►

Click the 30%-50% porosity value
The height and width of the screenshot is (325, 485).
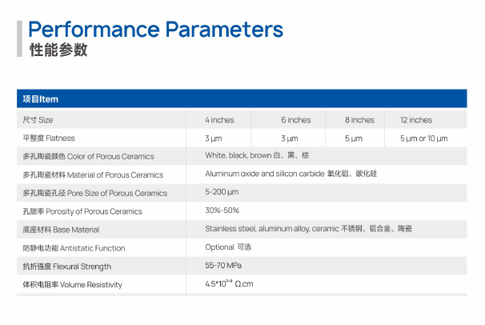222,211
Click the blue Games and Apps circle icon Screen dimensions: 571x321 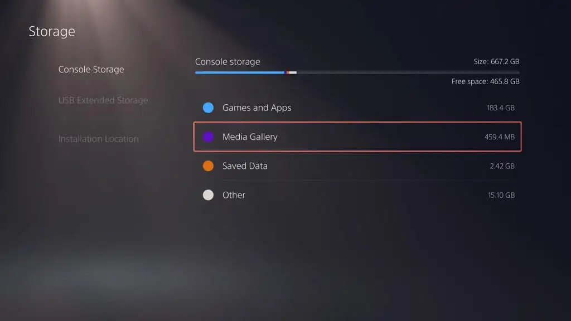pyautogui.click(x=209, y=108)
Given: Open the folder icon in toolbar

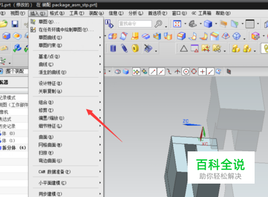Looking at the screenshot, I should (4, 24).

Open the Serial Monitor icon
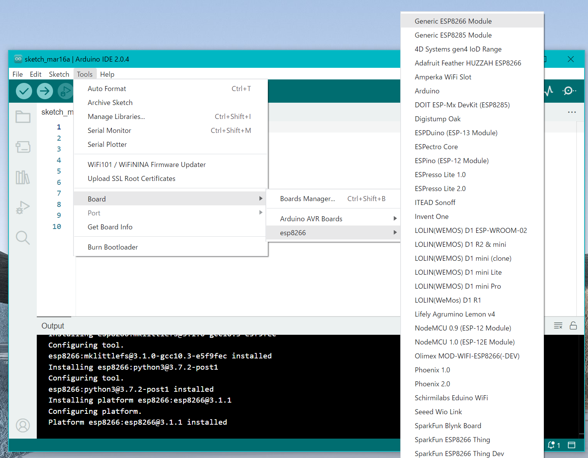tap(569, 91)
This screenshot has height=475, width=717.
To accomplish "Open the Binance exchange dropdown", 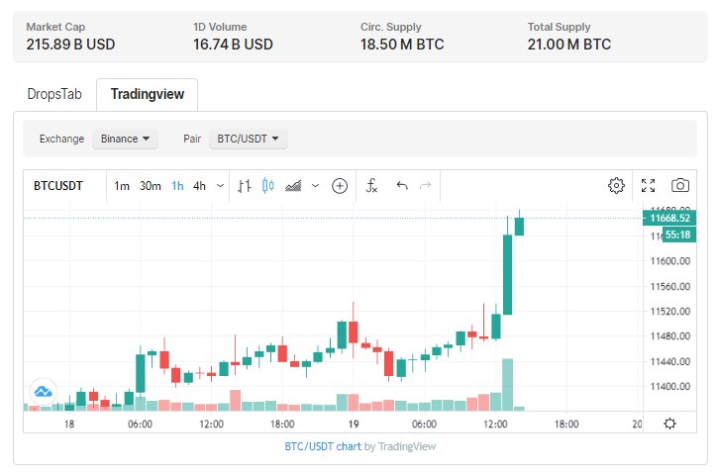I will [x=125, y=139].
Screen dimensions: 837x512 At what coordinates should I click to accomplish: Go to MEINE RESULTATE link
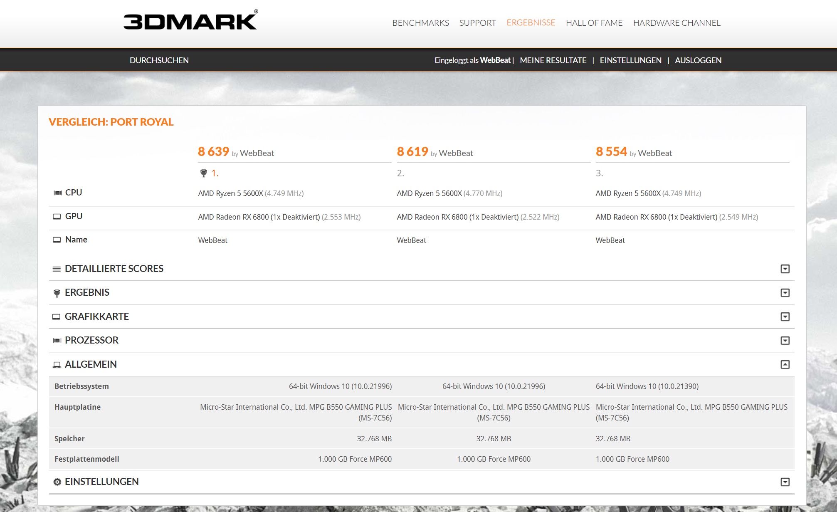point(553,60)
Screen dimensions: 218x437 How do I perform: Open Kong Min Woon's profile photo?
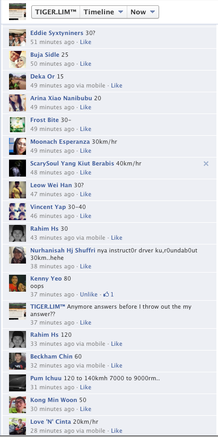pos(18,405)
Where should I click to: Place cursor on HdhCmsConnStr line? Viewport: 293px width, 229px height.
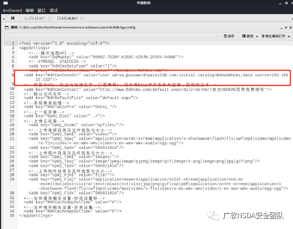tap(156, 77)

◄
►

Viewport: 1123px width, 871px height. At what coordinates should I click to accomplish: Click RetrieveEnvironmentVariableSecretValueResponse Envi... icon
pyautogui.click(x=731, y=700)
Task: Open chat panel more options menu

◄

DIRECTIVE:
Please convert the lines into a Markdown table with the columns Row and Line. Begin at the line that has "Screen dimensions: 837x512", stop after the line that has "tap(156, 77)", skip blank lines, and leave the pictures out.

REPLY:
| Row | Line |
|---|---|
| 1 | Screen dimensions: 837x512 At what coordinates should I click to accomplish: Go to MEINE RESULTATE link |
| 2 | point(553,60) |
| 3 | Screen dimensions: 218x437 How do I perform: Open Kong Min Woon's profile photo? |
| 4 | pos(18,405) |
| 5 | Where should I click to: Place cursor on HdhCmsConnStr line? Viewport: 293px width, 229px height. |
| 6 | tap(156, 77) |